Фантомная травма ещё долго напоминала о себе внезапными, острыми приступами боли, но Эшер честно соблюдал режим, предписанный Татой, и к больной руке понемногу возвращалась подвижность. Он озадачился было вопросом, влияют ли его действия на процесс восстановления обшивки, или, наоборот, регенерация корабля способствует исцелению пилота, но понял, что так недолго и до признания чёрного звездолёта собратом по разуму. Эшер решил, что с фантастическими теориями в духе Брого Тума лучше завязывать до того, как он начнёт спорить с Ацинониксом о фигурах пилотажа под носом у координаторов. Но с тех пор он на всякий случай здоровался с кораблём, принимая управление, и желал ему спокойной вахты, включая автопилот на ночь – чем Тум не шутит.
Тата почти всё время проводила в одиночестве, а когда они случайно пересекались в коридоре или на мостике, делала вид, что не замечает Эшера. Если ему требовалась помощь, девушка без лишних вопросов, но и без особого энтузиазма выполняла просьбу – этим их общение и ограничивалось. Она взялась вести учёт провизии, а однажды, когда Эшер почти пятнадцать часов кряду вёл Ациноникс сквозь слабый, но обширный метеорный поток, вызвалась заменить его за штурвалом. Но даже тогда Тата держалась отстранённо и смотрела куда-то мимо него, словно разговаривала с бортовым компьютером. Её высокомерное молчание начинало бесить, и в какой-то момент Эшер готов был высадить несносную девицу в первой попавшейся колонии, несмотря на все риски. Но кроме раздражения было ещё что-то – смутное дежа вю, которое и заставило повременить с крайними мерами.

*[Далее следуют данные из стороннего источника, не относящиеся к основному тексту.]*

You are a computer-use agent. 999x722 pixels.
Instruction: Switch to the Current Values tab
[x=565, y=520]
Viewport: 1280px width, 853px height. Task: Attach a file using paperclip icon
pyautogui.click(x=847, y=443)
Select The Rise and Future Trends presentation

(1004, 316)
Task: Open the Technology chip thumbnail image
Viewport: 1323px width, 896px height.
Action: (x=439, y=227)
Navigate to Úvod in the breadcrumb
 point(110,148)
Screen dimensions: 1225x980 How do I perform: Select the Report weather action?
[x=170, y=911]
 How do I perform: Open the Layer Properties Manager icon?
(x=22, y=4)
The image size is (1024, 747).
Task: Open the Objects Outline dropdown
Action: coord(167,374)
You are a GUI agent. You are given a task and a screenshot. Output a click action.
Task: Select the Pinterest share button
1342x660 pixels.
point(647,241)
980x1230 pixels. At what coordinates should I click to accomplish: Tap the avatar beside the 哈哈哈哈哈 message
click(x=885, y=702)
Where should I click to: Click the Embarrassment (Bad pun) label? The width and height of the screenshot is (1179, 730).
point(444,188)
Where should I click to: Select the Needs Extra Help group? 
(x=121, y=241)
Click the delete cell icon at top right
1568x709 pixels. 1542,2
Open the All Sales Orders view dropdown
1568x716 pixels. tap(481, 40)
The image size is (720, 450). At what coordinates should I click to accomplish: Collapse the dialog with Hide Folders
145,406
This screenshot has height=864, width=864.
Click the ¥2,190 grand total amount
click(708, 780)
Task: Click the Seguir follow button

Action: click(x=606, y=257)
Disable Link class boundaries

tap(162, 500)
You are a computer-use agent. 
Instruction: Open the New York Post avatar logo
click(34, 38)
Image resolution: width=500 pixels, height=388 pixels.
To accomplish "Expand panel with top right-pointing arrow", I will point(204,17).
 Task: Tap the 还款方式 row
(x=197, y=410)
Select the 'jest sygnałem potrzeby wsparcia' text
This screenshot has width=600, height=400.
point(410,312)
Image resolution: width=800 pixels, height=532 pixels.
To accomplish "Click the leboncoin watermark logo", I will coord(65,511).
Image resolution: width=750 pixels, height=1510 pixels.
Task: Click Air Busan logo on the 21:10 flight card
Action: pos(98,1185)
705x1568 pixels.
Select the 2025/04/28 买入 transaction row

Как-то за ужином, когда Эшер через весь стол потянулся за «сухой водой», локоть в очередной раз заклинило, и он неловко замер с протянутой рукой. Молча, не поднимая глаз от сухпайка, Тата подвинула к нему блистер, и дежа вю расцвело в сознании Эшера целым букетом коротких сценок-воспоминаний. Вот торговец душами, который несколько месяцев назад отказался от участи подопытного кролика и с тех пор хранил оскорблённое молчание, подаёт учёному какой-то инструмент, пока тот чинит крышу дома. Вот поправляет ловушку, расставленную Брого: Тум забыл затянуть петли, так что зверь наверняка выбрался бы. И пусть роль, отведённая торговцу в плане учёного, выглядела сомнительно, день за днём в нём зрела уверенность: лучше сделать и пожалеть, чем не сделать и потом жалеть всю оставшуюся жизнь. К тому же, альтернатива нравилась ему ещё меньше – с исходом, предопределённым на все сто, и без шансов выбраться с унылой безымянной планетки в бесконечном нигде. Так и Тата, пусть ей претила сама идея стращать человечество оружием судного дня, постепенно шла к мысли, что у них просто нет выбора. А иначе бы она давно потребовала высадить её в ближайшем космопорту, оставив Эшера в одиночестве нести этот крест.
Он надеялся, что Тата, как и торговец душами, в конце концов уступит доводам разума, и терпеливо ждал, пока она сражается с сомнениями и торгуется с совестью. Но едва Эшер перестал беспокоиться о ней, как по его душу явились собственные демоны. «Кто ты?» – шептали они бессонными ночами, пока он перебирал памятные мелочи из потрепанного вещмешка. Эшер знал, что всё это принадлежит бывшему послушнику ордена Источника Потока: он задумчиво перекатывал между пальцами аметистовую бусину, добытую с риском для жизни в заброшенном городе – героический поступок по меркам восьмилетки; с нежностью гладил робу монаха из белого, мягкого сукна – теперь он ни за что осмелится примереть её, даже оставшись наедине с самим собой.
«Да, но кто ты?» – демонам этого было недостаточно. Он помнил снисходительное обращение других послушников: наставники говорили им, что любое, даже нечаянное упоминание о его ущербности может ранить сиротку, и такое отношение злило больше всего. Помнил, как всю сознательную жизнь мечтал стать нормальным: обрести память прошлых жизней и своё предназначение, встретить людей, которые вспомнят и примут его таким, какой он есть. У торговца душами было всё, о чём так мечтал Эшер: место под солнцем и известная, понятная судьба, но он всегда хотел другого – разорвать цепь перерождений на Амисе, избежав участи потомственного пахаря. Ради этого торговец пожертвовал всем, что знал и в глубине души любил на протяжении многих жизней: сплочённую общину, простой уклад жизни и сладкий дурман над цветущими полями родной земли.